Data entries

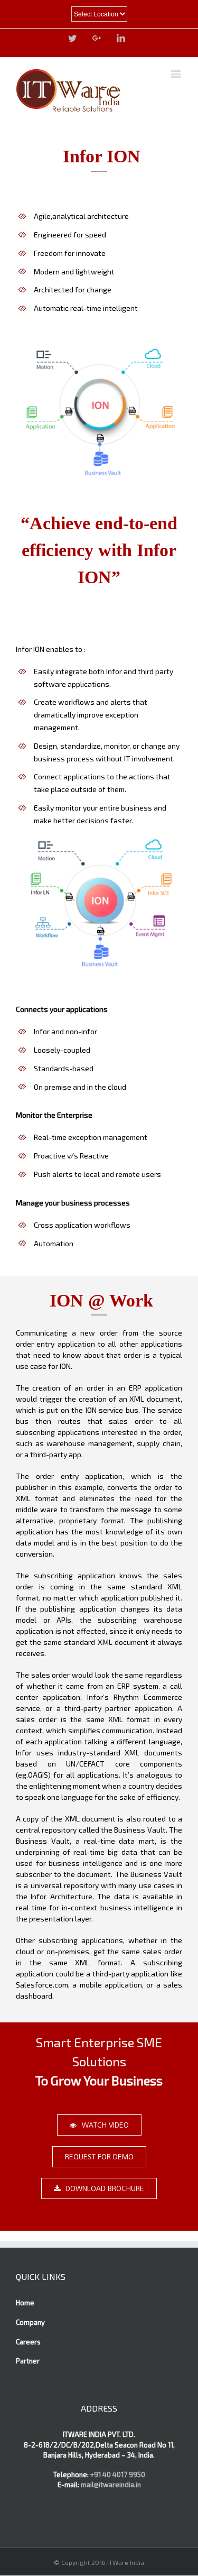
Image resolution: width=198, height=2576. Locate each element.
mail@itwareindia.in (110, 2484)
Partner (28, 2361)
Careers (28, 2342)
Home (25, 2302)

:: WORK TO BE COMPLETED ::
Reproduce the entries above exactly, without images.

:: SOLUTION TO THIS PROBLEM ::
Image resolution: width=198, height=2576. Locate each element.
mail@itwareindia.in (110, 2484)
Partner (28, 2361)
Careers (28, 2342)
Home (25, 2302)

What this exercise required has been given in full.